§ EXERCISE INSTRUCTIONS: Repeat the data in full. Drop every picture.

§ MATERIAL PROVIDED:
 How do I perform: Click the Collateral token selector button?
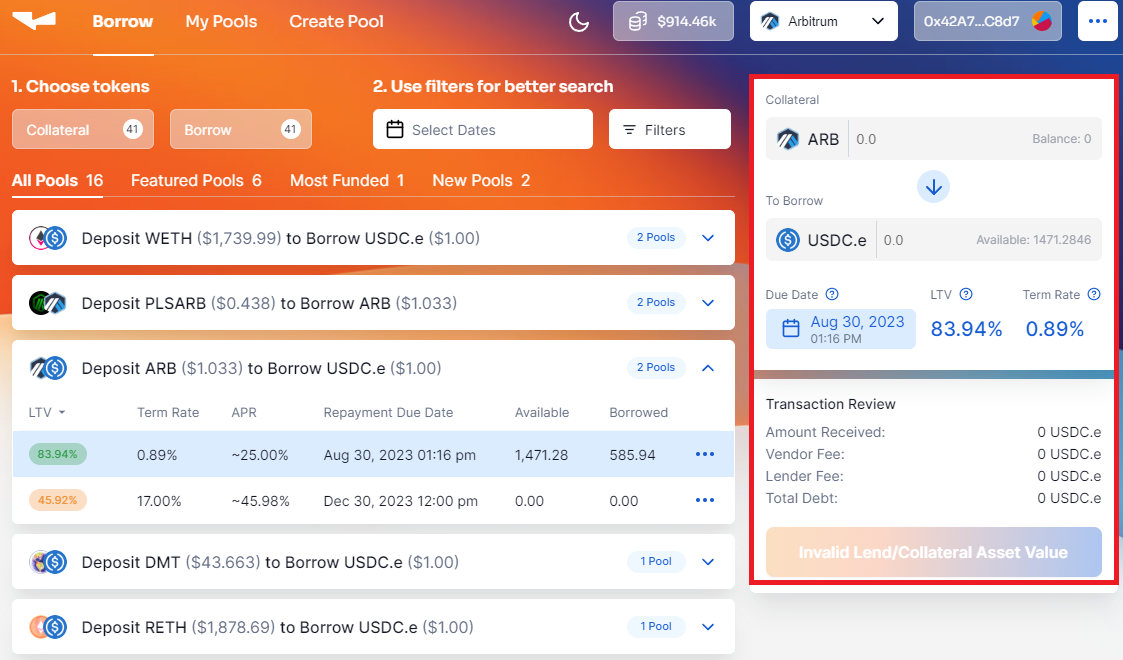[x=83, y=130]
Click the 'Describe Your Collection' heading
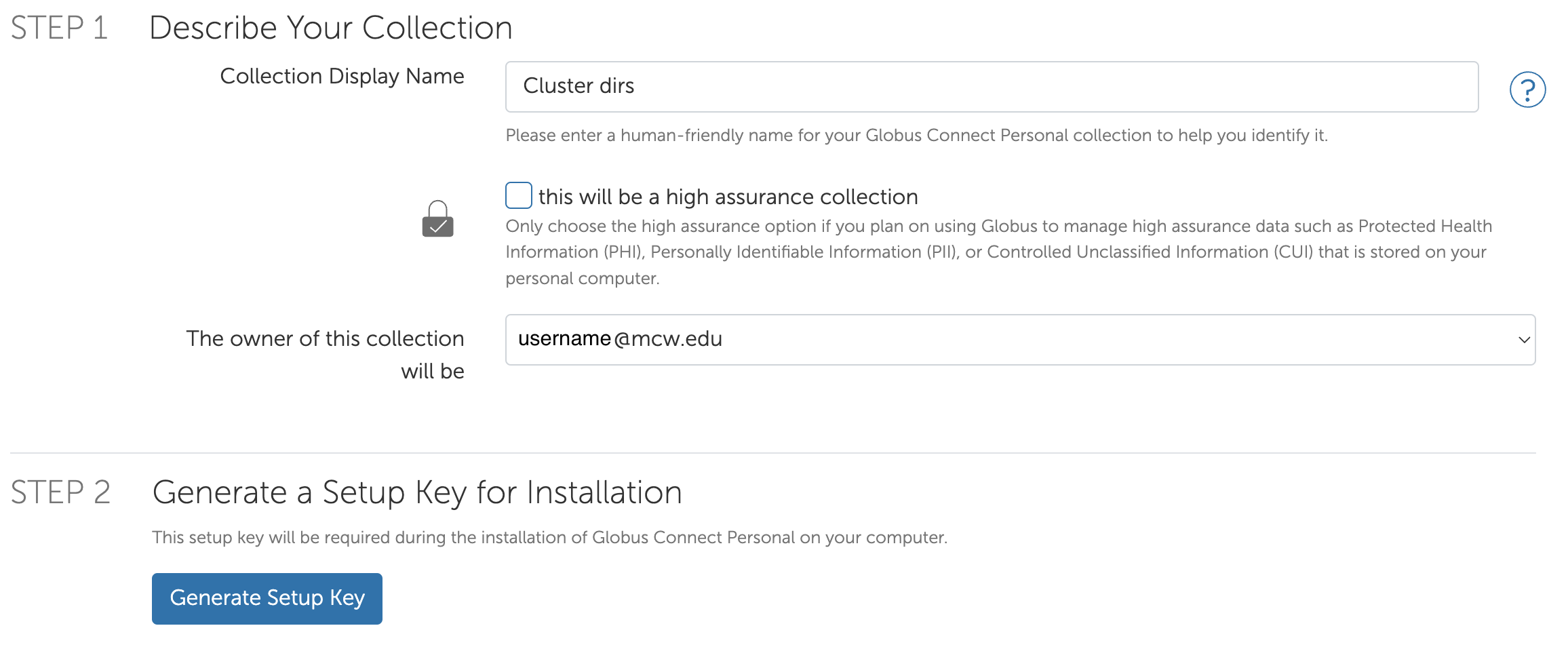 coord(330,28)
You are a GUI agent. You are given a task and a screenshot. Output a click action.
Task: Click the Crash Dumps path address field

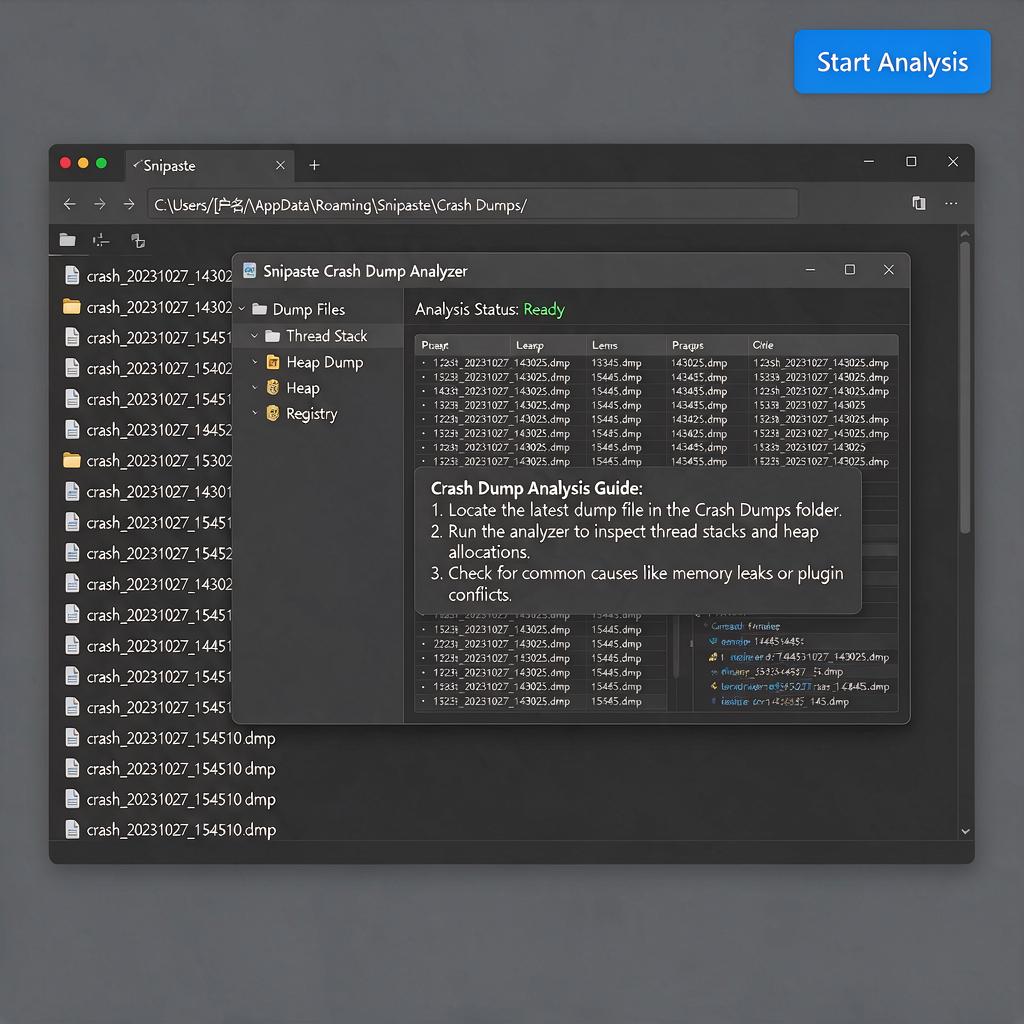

§ RESPONSE:
 How do I perform: Click the Collateral token selector button?
[x=83, y=130]
Click the 'Describe Your Collection' heading
 coord(330,28)
You are a GUI agent. You are given a task and a screenshot. Output a click action.
Task: Click the Crash Dumps path address field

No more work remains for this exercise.